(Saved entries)

━━━━━━━━━━

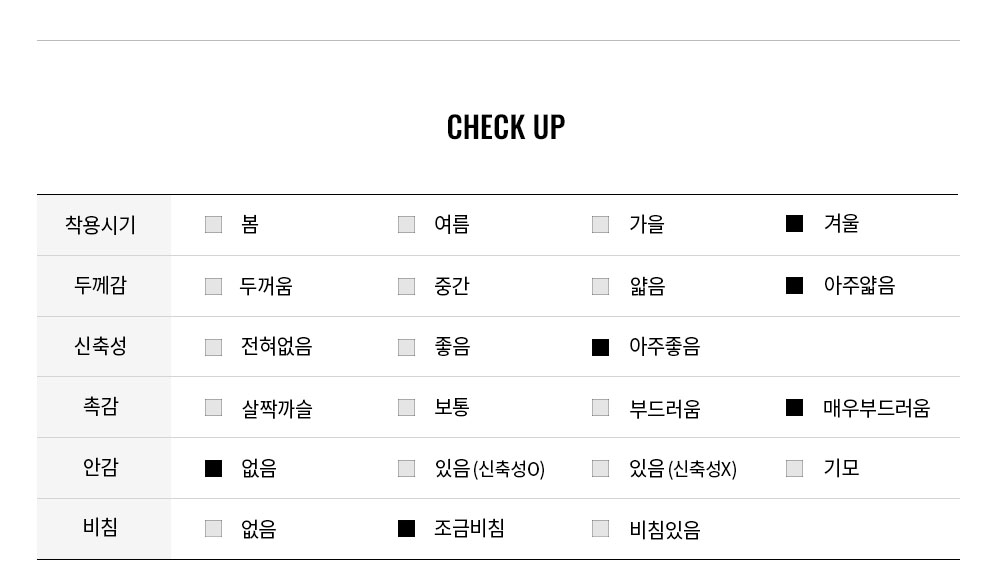Uncheck the 아주좋음 elasticity checkbox

[x=600, y=347]
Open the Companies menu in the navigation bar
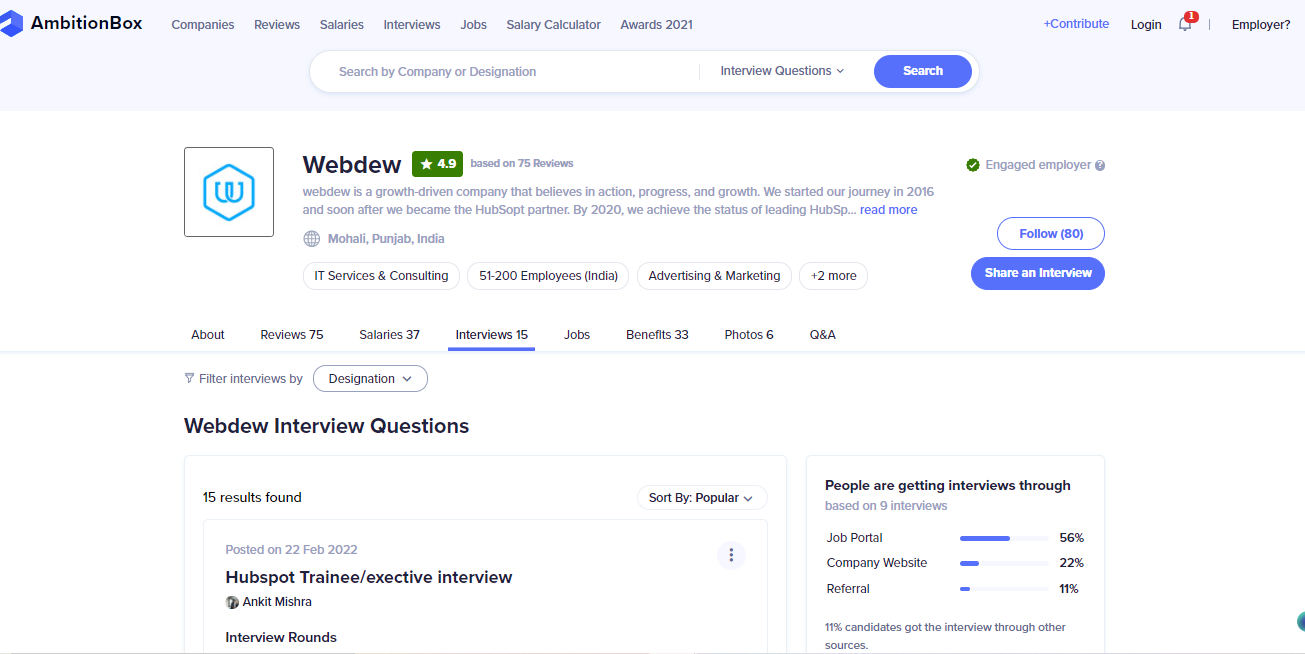 203,24
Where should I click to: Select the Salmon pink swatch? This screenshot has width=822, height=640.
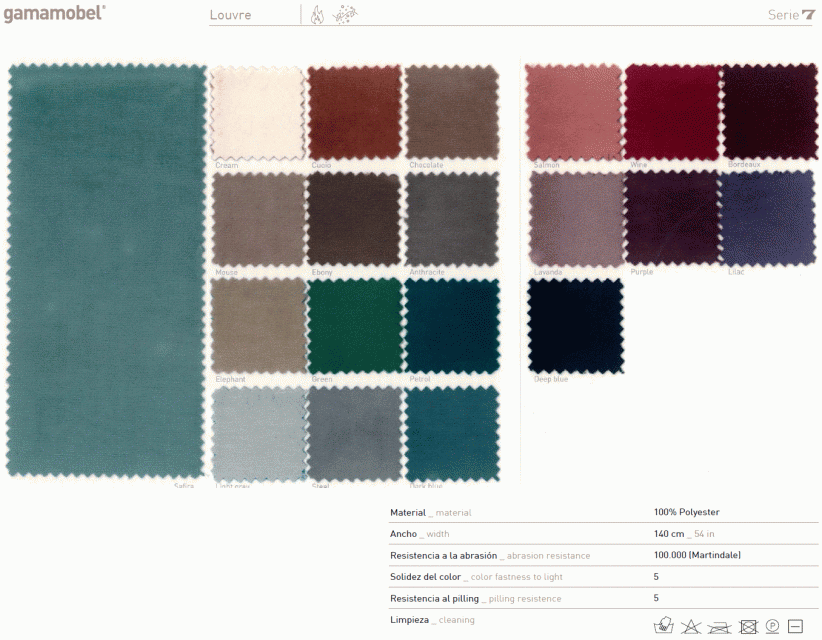pos(575,112)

━━━━━━━━━━

• **Requirement**: Starting with the line that holds "Open the Companies menu in the navigation bar", print each line through the last one of the data exactly as written, but do not include the pictures.

• **Task response**:
Open the Companies menu in the navigation bar
 203,24
Where should I click to: Select the Salmon pink swatch? This screenshot has width=822, height=640.
pos(575,112)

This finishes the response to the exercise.